--- THE INPUT Enclosed Below ---

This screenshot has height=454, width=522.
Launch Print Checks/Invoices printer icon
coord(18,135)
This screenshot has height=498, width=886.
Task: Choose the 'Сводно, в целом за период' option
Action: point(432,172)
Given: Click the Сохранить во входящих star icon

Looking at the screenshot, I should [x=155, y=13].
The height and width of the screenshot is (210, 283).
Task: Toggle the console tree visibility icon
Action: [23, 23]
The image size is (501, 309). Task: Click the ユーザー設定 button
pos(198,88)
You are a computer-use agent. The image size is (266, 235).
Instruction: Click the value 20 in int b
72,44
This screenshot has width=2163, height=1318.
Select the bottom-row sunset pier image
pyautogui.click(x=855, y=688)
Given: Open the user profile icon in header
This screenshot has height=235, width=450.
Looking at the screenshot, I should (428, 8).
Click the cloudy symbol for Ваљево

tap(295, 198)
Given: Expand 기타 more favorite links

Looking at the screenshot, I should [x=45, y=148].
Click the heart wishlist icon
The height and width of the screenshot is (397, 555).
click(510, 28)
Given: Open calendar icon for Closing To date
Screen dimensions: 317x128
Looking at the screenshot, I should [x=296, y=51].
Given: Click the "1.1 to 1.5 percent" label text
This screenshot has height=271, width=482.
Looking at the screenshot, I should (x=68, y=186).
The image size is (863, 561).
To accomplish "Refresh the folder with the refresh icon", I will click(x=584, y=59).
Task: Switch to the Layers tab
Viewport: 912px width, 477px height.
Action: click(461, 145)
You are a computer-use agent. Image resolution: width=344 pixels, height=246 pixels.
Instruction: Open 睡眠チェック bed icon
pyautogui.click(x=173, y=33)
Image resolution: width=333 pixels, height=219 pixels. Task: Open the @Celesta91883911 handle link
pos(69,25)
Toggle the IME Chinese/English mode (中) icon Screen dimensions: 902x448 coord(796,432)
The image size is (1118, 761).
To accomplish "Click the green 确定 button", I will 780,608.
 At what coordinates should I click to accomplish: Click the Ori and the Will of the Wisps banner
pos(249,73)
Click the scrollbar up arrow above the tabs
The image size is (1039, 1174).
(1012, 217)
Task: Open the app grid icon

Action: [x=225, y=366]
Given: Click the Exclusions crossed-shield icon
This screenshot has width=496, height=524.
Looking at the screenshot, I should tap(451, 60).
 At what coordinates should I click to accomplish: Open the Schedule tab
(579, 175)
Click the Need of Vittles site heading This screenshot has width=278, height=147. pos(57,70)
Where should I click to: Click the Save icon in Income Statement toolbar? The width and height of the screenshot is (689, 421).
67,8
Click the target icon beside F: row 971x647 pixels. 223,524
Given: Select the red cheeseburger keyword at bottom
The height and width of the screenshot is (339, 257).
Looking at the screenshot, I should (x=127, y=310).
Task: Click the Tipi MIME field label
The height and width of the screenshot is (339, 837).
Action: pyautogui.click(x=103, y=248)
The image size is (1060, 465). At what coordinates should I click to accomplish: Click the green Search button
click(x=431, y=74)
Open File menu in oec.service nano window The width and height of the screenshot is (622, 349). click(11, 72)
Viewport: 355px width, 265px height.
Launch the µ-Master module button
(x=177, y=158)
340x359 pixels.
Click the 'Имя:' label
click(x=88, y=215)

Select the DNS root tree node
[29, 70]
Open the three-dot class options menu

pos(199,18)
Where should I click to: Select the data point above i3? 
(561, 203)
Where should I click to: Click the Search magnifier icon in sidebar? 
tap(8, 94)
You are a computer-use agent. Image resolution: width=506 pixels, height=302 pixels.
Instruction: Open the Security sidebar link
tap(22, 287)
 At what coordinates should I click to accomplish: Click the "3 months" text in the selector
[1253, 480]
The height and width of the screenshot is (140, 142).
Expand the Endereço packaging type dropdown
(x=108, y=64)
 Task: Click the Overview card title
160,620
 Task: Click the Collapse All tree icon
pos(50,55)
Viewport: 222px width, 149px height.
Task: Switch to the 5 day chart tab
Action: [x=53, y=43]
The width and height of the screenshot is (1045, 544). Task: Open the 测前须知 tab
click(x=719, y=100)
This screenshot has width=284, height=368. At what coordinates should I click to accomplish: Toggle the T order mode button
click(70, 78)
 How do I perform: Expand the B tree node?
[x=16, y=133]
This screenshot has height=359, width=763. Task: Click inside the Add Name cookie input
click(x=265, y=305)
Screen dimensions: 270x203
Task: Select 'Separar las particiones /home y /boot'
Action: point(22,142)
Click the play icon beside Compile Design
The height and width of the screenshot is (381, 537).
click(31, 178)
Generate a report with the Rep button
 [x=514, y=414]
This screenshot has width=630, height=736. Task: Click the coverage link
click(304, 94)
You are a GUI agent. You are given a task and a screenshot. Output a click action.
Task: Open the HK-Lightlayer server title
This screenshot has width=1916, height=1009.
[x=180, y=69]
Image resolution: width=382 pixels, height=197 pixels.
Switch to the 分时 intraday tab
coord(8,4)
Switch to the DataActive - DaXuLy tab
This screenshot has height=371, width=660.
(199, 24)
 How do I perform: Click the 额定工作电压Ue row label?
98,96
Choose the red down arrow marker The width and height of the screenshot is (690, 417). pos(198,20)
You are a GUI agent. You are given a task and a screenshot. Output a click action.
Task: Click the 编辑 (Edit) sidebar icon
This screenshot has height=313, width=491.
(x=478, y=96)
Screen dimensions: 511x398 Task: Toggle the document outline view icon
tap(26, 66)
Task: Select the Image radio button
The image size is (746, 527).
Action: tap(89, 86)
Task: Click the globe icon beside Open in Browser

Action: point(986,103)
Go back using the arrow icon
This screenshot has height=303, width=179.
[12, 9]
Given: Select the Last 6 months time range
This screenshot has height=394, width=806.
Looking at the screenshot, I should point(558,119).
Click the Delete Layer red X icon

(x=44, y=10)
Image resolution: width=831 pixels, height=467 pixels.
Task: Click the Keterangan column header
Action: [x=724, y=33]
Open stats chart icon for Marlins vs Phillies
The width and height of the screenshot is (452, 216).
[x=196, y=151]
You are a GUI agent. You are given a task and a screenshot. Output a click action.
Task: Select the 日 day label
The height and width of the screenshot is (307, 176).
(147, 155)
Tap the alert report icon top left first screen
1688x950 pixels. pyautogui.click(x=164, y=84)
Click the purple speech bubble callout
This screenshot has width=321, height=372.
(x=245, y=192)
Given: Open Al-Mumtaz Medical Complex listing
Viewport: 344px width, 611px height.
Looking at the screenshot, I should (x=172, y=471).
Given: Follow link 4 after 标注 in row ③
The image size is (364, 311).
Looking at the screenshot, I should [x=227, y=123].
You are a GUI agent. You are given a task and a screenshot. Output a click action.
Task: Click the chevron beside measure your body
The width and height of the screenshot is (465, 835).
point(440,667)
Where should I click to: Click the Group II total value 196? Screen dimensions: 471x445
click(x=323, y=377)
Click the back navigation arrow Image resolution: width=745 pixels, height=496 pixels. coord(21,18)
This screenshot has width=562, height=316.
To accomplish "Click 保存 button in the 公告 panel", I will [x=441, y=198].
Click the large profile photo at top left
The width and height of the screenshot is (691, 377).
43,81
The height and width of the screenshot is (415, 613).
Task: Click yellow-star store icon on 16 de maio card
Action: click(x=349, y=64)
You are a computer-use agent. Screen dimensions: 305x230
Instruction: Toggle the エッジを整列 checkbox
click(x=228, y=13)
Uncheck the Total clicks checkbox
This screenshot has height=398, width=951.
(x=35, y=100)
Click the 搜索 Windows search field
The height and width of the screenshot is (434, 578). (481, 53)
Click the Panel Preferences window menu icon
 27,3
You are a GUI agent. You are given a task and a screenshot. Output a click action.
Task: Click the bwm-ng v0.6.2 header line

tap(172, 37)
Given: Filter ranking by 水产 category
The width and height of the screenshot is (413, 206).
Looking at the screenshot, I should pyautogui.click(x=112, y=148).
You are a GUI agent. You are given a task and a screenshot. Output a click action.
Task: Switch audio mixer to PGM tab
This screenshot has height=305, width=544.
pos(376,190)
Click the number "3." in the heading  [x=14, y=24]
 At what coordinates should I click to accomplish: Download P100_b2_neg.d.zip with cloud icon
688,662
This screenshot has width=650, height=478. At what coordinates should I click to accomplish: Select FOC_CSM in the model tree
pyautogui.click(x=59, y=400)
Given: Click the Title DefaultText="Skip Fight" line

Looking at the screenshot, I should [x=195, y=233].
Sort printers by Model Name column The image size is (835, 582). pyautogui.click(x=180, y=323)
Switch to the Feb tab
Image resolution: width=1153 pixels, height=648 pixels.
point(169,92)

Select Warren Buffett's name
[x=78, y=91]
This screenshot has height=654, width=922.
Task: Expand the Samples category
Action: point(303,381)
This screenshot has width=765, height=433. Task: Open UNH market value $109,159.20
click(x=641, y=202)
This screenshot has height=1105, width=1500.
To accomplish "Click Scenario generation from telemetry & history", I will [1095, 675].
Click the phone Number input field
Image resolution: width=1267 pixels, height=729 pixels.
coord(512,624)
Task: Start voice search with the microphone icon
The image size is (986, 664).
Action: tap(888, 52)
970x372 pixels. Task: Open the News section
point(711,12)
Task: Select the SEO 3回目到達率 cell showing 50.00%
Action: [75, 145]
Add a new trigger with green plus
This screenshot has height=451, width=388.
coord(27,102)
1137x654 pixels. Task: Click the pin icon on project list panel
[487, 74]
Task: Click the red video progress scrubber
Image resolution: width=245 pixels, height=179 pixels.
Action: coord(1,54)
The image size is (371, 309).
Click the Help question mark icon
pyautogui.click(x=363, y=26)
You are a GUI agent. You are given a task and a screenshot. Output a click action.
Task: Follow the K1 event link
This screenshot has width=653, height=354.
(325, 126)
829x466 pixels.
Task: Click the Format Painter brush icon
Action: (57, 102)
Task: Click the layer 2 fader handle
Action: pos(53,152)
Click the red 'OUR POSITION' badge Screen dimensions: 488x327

--- End of Enclosed THE INPUT ---

*WORK ORDER*: Taking the entries above, restate exactly those lines that fall between the line with "Uncheck the Total clicks checkbox" and the line with "Given: Filter ranking by 水产 category", keeping both of those lines too.

*SOLVED PROBLEM*:
Uncheck the Total clicks checkbox
This screenshot has height=398, width=951.
(x=35, y=100)
Click the 搜索 Windows search field
The height and width of the screenshot is (434, 578). (481, 53)
Click the Panel Preferences window menu icon
 27,3
You are a GUI agent. You are given a task and a screenshot. Output a click action.
Task: Click the bwm-ng v0.6.2 header line

tap(172, 37)
Given: Filter ranking by 水产 category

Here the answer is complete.